Menurut otak sempit saya, sejujurnya, itu mustahil. Mau tidak mau
akan ada satu tipe soal yang memuat pertanyaan dengan bobot lebih susah
dari tipe lain. Hal ini jelas tidak adil untuk siswa yang kebetulan
apes, kebetulan mendapatkan tipe dengan soal susah sedemikian itu. Sebab
orang tidak akan pernah peduli apakah soal yang saya terima lebih susah
dari si A atau tidak. Manusia itu makhluk yang seringkali terpaku pada
niai akhir, Pak. Orang tidak akan pernah bertanya, ‘tipe soalmu ada
berapa nomor yang susah?’ melainkan akan langsung bertanya, ‘nilai
UNmu berapa?’.
Bapak Menteri Pendidikan yang terhormat, di sini Bapak akan
beralasan, barangkali, bahwa jika siswa sudah belajar, maka sesusah
apapun soalnya tidak akan bermasalah. Tapi coba ingat kembali, Pak, apa
sih tujuan diadakannya Ujian Nasional itu? Membuat sebuah standard untuk
mengevaluasi siswa Indonesia, ‘kan? Untuk menetapkan sebuah garis yang
akan jadi acuan bersama, ‘kan? Sekarang, bagaimana bisa UN dijadikan
patokan nasional saat antar paket saja ada ketidakmerataan bobot soal?

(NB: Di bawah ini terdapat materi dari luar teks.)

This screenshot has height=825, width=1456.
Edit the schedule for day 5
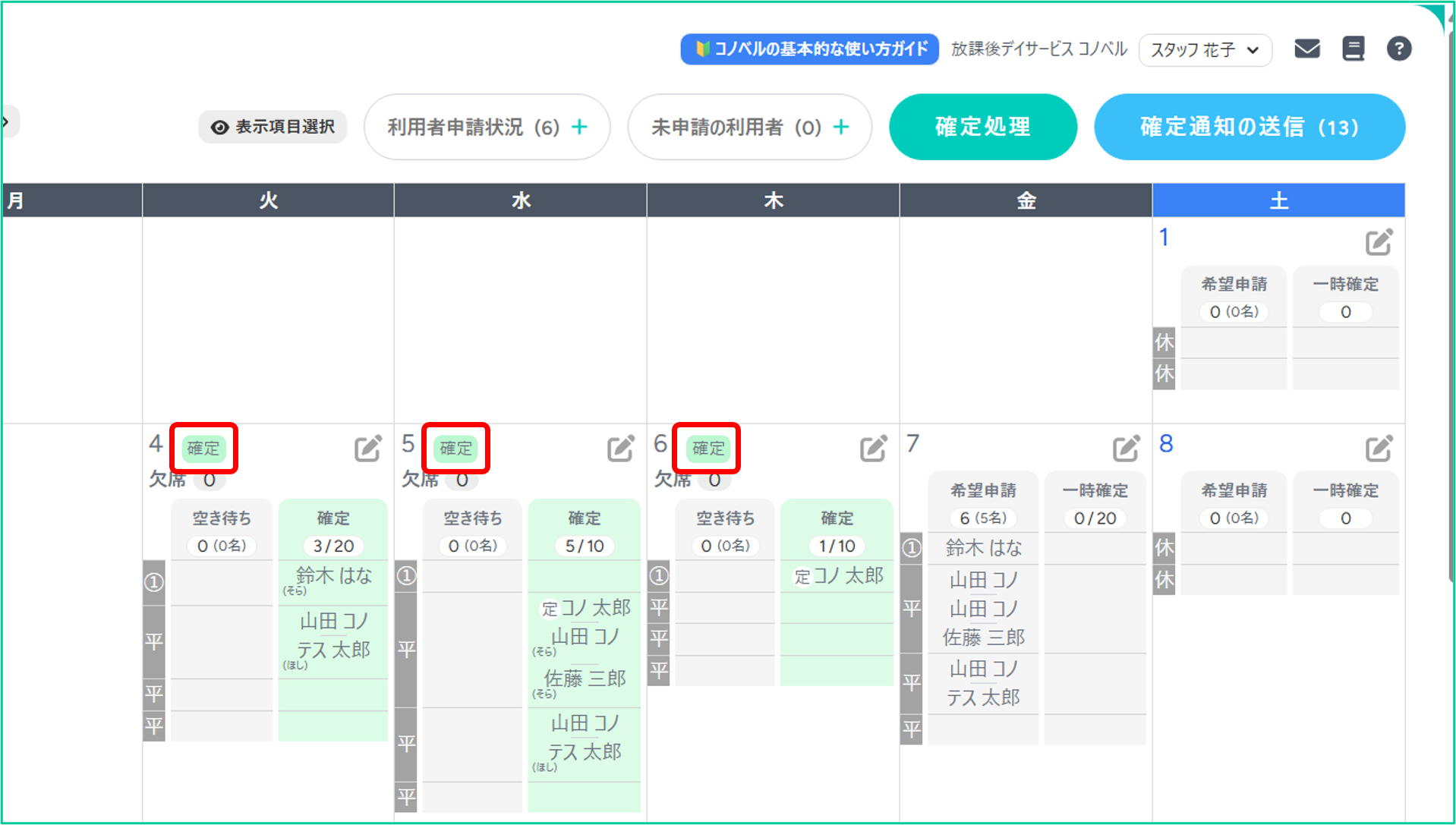pyautogui.click(x=620, y=449)
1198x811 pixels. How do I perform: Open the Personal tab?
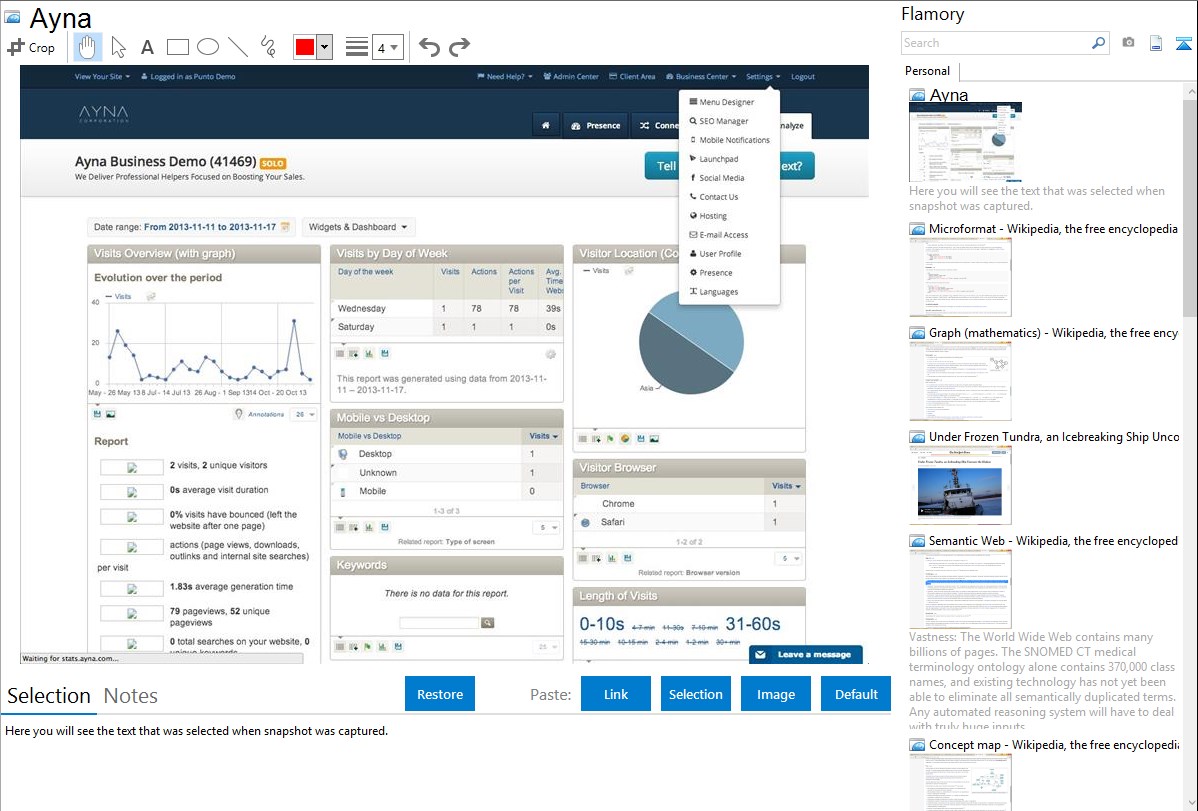pyautogui.click(x=928, y=71)
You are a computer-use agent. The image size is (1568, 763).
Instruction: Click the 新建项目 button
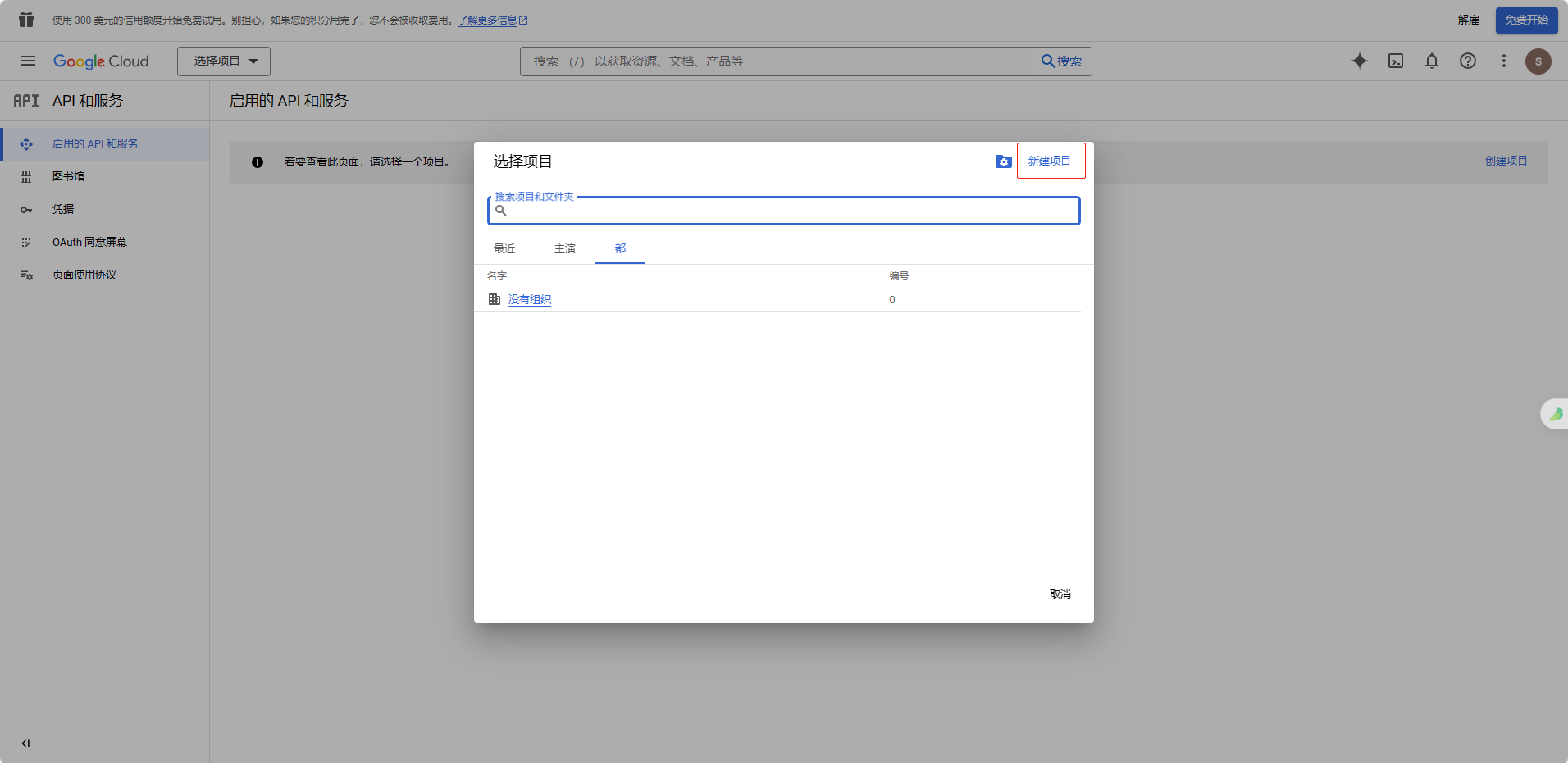click(x=1050, y=161)
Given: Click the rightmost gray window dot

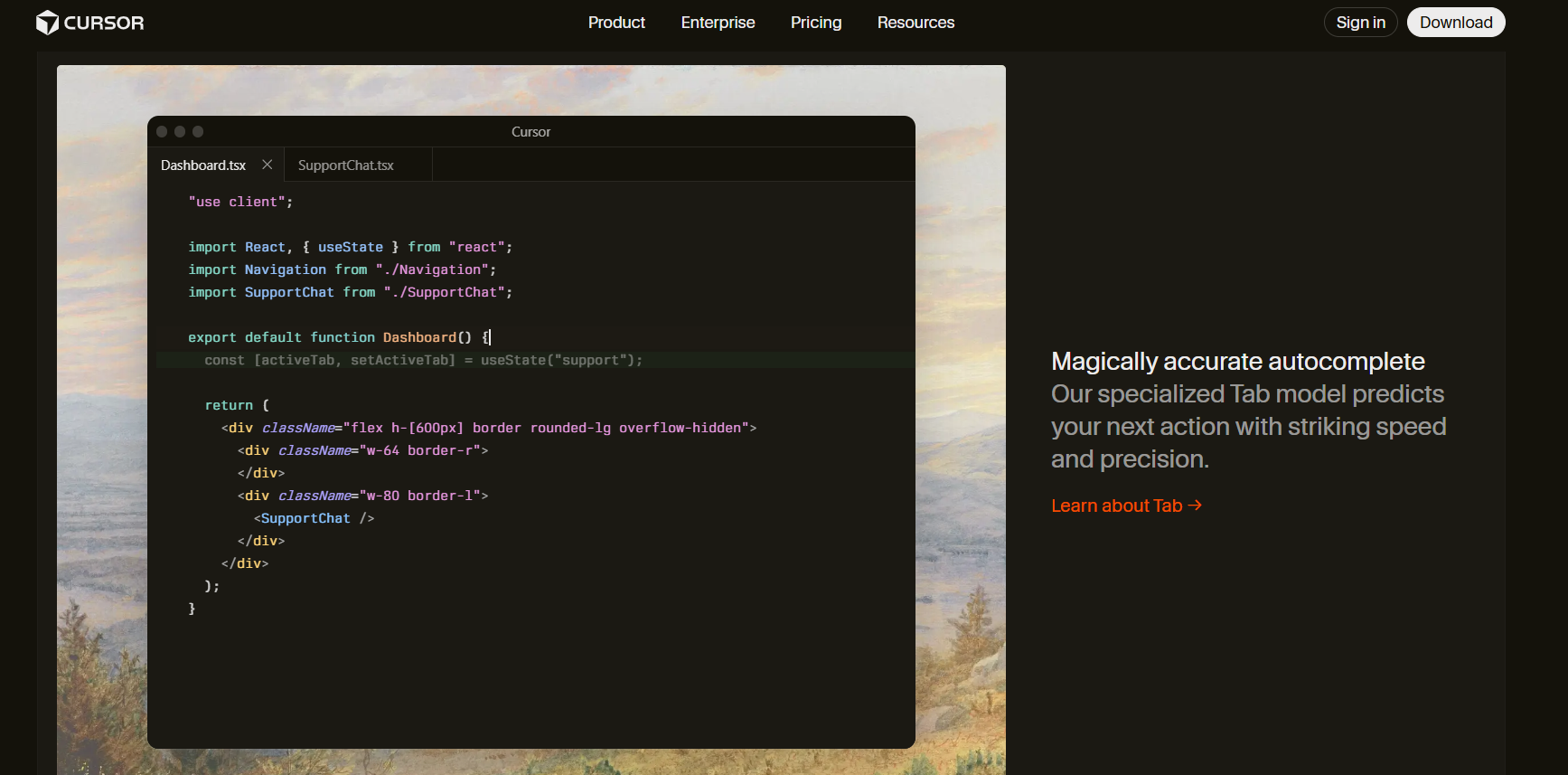Looking at the screenshot, I should click(x=198, y=131).

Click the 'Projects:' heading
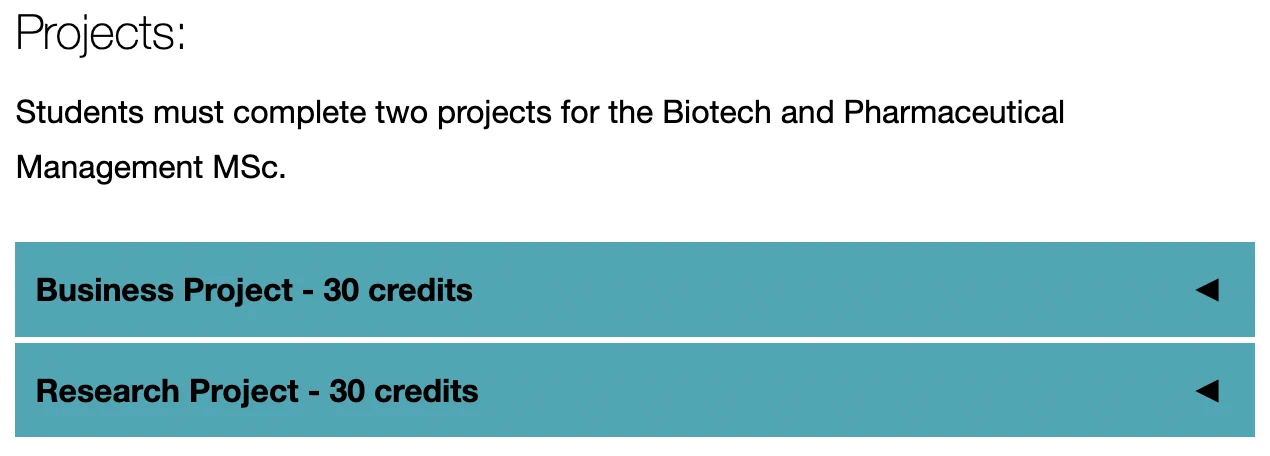[101, 35]
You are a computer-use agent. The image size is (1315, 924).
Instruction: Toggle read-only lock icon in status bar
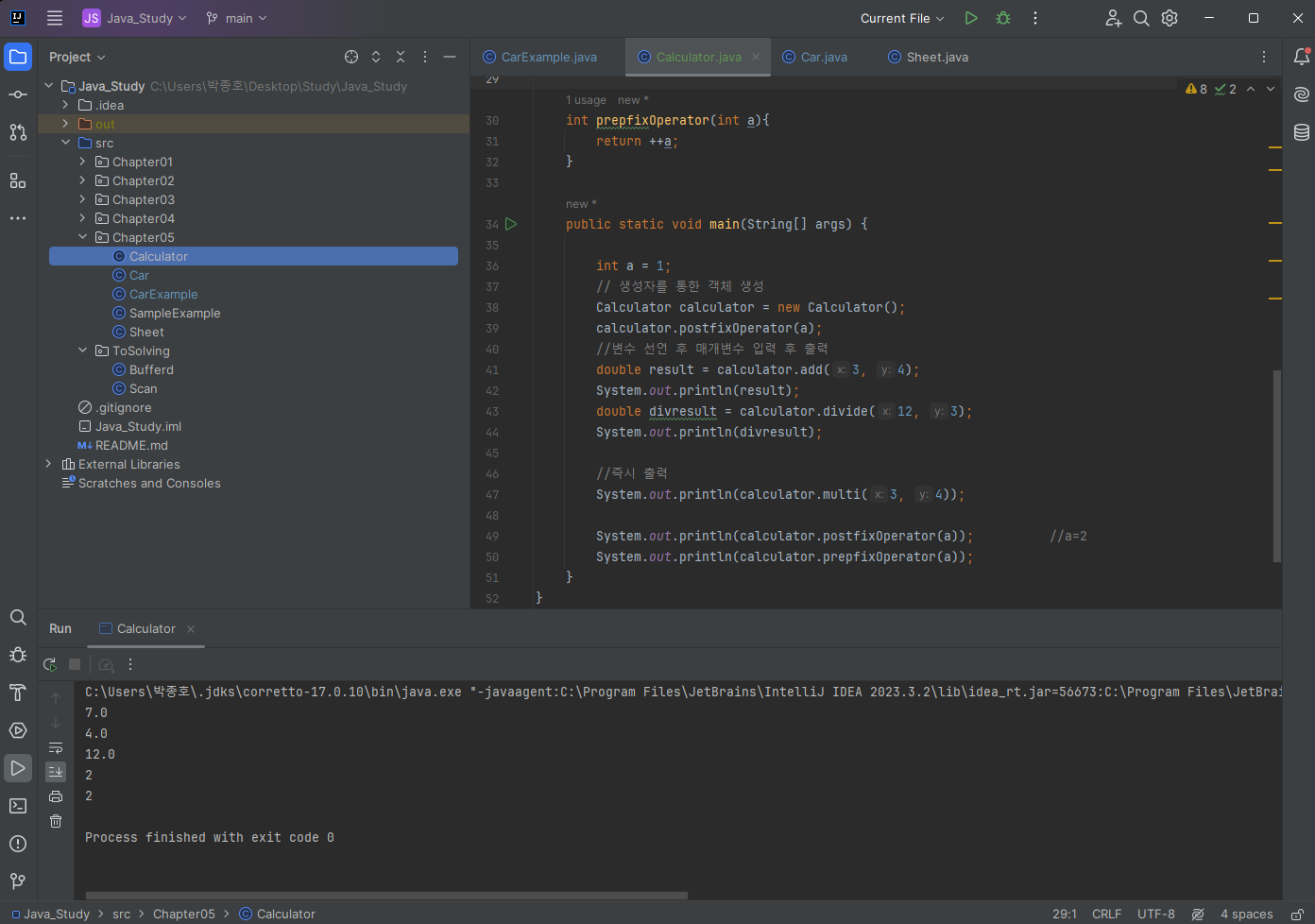tap(1298, 914)
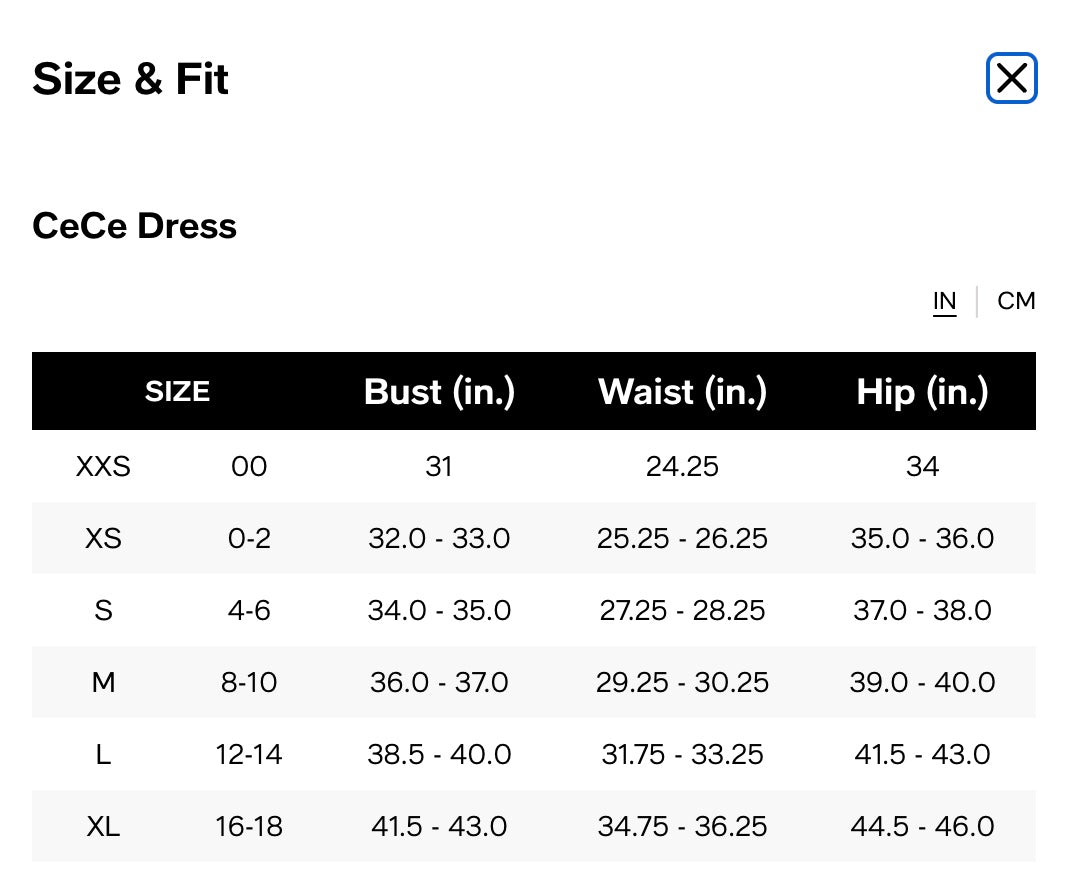Viewport: 1074px width, 882px height.
Task: Select the XL size row label
Action: point(103,826)
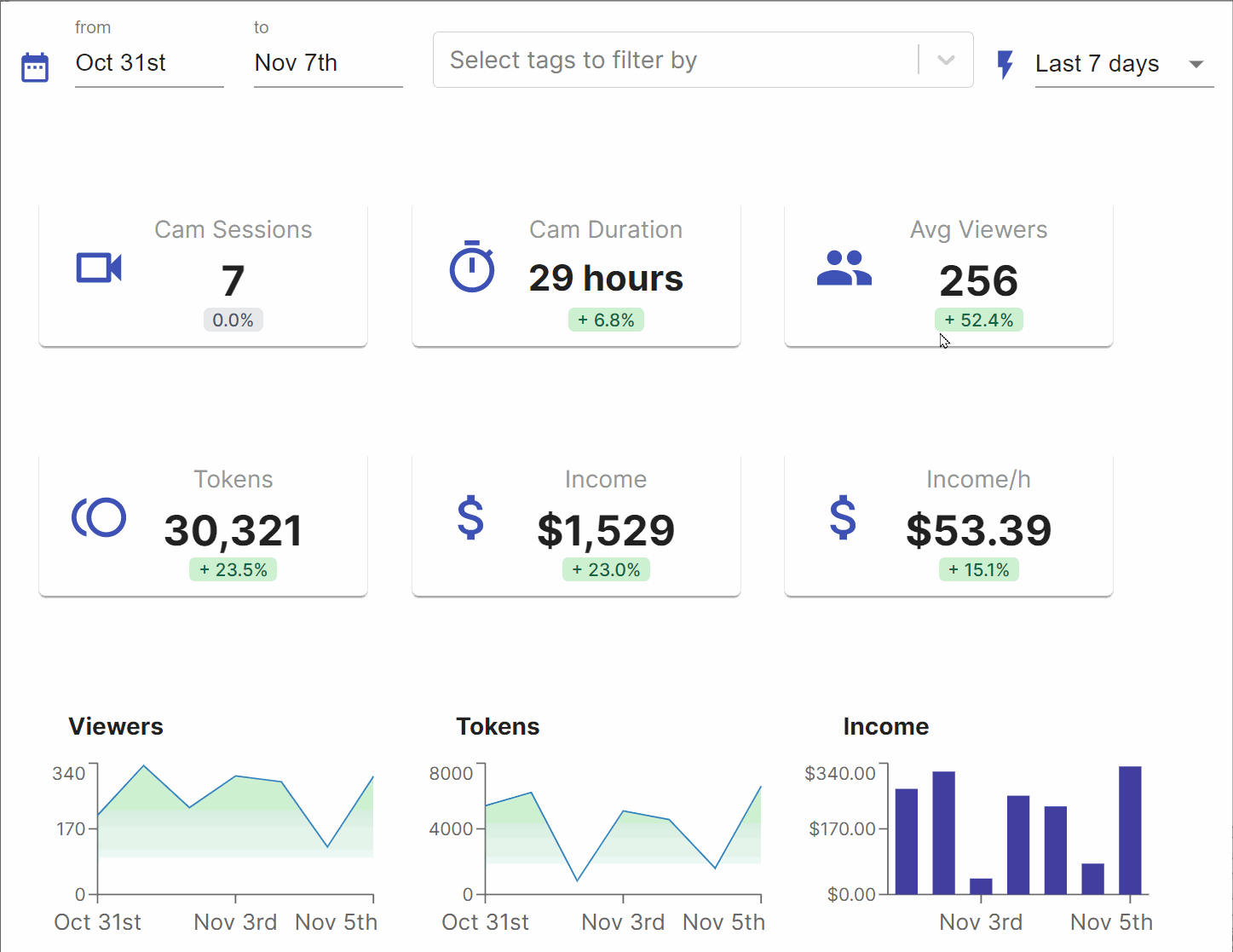Click the dollar sign icon in Income/h card
This screenshot has height=952, width=1233.
click(843, 517)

Ini belum tentang ketidakmerataan pendidikan antar daerah, lho, Pak.
Pernah terpikirkah oleh Bapak, bahwa tingkat soal yang sedemikian
inilah yang memacu kami, para pelajar, untuk berbuat curang? Jika tidak…
saya beritahu satu hal, Pak. Ada beberapa teman saya yang tadinya
bertekad untuk jujur. Mereka belajar mati-matian, memfokuskan diri pada
materi yang diajarkan oleh para guru, dan berdoa dengan khusyuk. Tetapi
setelah melihat soal yang tidak berperikesiswaan itu, tekad mereka
luruh. Saat dihadapkan pada soal yang belum pernah mereka lihat
sebelumnya itu, mereka runtuh. Mereka menangis, Pak. Apa kesalahan
mereka sehingga mereka pantas untuk dibuat menangis bahkan setelah
mereka berusaha keras? Beberapa dari mereka terpaksa mengintip jawaban
yang disebar teman-teman, karena dihantui oleh perasaan takut tidak
lulus. Beberapa lainnya hanya bisa bertahan dalam diam, menggenggam
semangat mereka untuk jujur, berdoa di antara airmata mereka… berharap
Tuhan membantu.
Saya tidak bisa sepenuhnya menyalahkan teman-teman yang terpaksa
curang setelah mereka belajar tetapi soal yang keluar seperti itu. Kami
mengemban harapan dan angan yang tak sedikit di pundak kami, Pak.
Harapan guru. Harapan sekolah. Harapan orangtua. Semakin jujur kami,
semakin berat beban itu. Sebelum sampai di gerbang UN, kami telah
melewati ulangan sekolah, ulangan praktek, dan berbagai ulangan lainnya.
Tenaga, biaya, dan pikiran kami sudah banyak terkuras. Tetapi saat kami
menggenggam harapan dan doa, apa yang Bapak hadapkan pada kami?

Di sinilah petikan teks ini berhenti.